Like stream(), but stdout/stderr are channel<bytes> chunks instead of lines.

const r = streamRaw("printf 'xyz'")
match (r) {
  Ok(p) => {
    const chunk = <- p.stdout
    print(chunk.toStringStrict())

    p.stdout.close()
    p.stderr.close()

    <- p.done
  },
  Error(e) => print(e)
}

Options (all optional):

  • cwd: string
  • timeoutMs: i64

tbx::io

File I/O operations. Import from tbx::io:

import { read, write, append, exists, delete } from "tbx::io"

read(path)

Read entire file contents as a string. Returns Result<string, string>.

const result = read("config.txt")
match (result) {
  Ok(content) => print(content),
  Error(e) => print("Failed: ${e}"),
}

write(path, content)

Write content to a file. Creates the file if it doesn't exist, or overwrites if it does. Returns Result<void, string>.

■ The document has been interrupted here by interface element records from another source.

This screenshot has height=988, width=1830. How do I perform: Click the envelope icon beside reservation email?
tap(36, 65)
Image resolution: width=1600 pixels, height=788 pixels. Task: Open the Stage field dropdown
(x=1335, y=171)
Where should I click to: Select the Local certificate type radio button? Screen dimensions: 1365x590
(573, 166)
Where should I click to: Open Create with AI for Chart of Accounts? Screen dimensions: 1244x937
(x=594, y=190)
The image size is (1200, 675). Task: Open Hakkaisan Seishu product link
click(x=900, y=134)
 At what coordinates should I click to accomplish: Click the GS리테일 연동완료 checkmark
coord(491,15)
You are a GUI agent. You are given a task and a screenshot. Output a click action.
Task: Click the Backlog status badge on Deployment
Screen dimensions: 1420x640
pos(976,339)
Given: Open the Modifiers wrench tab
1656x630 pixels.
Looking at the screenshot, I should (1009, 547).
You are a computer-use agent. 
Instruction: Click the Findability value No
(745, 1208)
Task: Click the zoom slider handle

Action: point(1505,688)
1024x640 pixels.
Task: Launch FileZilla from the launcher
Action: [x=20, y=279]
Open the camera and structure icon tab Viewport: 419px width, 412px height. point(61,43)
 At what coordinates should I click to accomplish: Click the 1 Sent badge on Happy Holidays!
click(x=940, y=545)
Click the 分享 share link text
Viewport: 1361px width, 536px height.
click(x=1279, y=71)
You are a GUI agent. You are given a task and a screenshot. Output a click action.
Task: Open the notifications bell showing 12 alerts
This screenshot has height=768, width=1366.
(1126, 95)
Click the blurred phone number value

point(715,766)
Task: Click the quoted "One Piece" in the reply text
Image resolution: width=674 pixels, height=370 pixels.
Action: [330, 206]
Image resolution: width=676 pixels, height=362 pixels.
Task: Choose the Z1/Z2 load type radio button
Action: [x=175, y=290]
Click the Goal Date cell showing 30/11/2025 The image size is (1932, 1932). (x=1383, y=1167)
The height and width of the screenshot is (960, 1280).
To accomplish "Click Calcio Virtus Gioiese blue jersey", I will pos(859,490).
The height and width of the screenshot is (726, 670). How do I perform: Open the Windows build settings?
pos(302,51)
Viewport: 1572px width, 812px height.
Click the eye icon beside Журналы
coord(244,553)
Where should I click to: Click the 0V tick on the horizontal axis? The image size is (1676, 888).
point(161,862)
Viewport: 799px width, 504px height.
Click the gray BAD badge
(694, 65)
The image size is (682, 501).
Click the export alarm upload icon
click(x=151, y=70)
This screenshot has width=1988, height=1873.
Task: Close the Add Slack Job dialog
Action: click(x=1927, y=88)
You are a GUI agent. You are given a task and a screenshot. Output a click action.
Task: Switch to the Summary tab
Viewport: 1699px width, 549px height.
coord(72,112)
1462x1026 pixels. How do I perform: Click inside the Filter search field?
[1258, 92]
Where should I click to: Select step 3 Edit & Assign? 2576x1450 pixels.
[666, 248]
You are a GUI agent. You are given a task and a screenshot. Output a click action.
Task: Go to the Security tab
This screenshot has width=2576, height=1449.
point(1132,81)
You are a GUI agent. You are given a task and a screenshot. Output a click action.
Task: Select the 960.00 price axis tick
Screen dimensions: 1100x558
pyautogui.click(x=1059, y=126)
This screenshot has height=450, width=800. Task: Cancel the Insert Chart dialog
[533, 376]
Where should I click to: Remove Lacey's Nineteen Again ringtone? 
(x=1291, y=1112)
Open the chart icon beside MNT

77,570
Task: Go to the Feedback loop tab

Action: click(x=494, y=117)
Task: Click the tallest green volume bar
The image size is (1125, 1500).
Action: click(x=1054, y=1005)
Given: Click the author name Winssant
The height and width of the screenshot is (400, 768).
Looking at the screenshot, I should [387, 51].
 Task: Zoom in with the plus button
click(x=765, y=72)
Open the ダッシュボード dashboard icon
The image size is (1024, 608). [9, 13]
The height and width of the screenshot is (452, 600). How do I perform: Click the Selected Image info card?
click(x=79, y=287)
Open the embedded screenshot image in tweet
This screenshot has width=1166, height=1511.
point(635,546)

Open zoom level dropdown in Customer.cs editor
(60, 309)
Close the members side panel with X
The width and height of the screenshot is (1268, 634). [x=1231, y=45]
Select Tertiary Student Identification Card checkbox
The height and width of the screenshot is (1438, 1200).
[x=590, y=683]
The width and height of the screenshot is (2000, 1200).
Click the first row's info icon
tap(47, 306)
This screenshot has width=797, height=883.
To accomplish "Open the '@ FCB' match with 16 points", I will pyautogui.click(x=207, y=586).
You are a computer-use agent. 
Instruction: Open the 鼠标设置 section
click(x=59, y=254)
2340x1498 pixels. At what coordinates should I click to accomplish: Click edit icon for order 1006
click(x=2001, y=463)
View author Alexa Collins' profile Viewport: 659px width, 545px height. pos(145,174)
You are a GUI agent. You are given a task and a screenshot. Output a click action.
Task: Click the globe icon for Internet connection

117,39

const result = write("output.txt", "Hello, file!")
match (result) {
  Ok(v) => print("Saved!"),
  Error(e) => print("Failed: ${e}"),
}

append(path, content)

Append content to a file. Creates the file if it doesn't exist. Returns Result<void, string>.

append("log.txt", "New line\n")

exists(path)

Check if a file exists. Returns bool.

if (exists("config.txt")) {
  print("Config found!")
}

delete(path)

Delete a file. Returns Result<void, string>.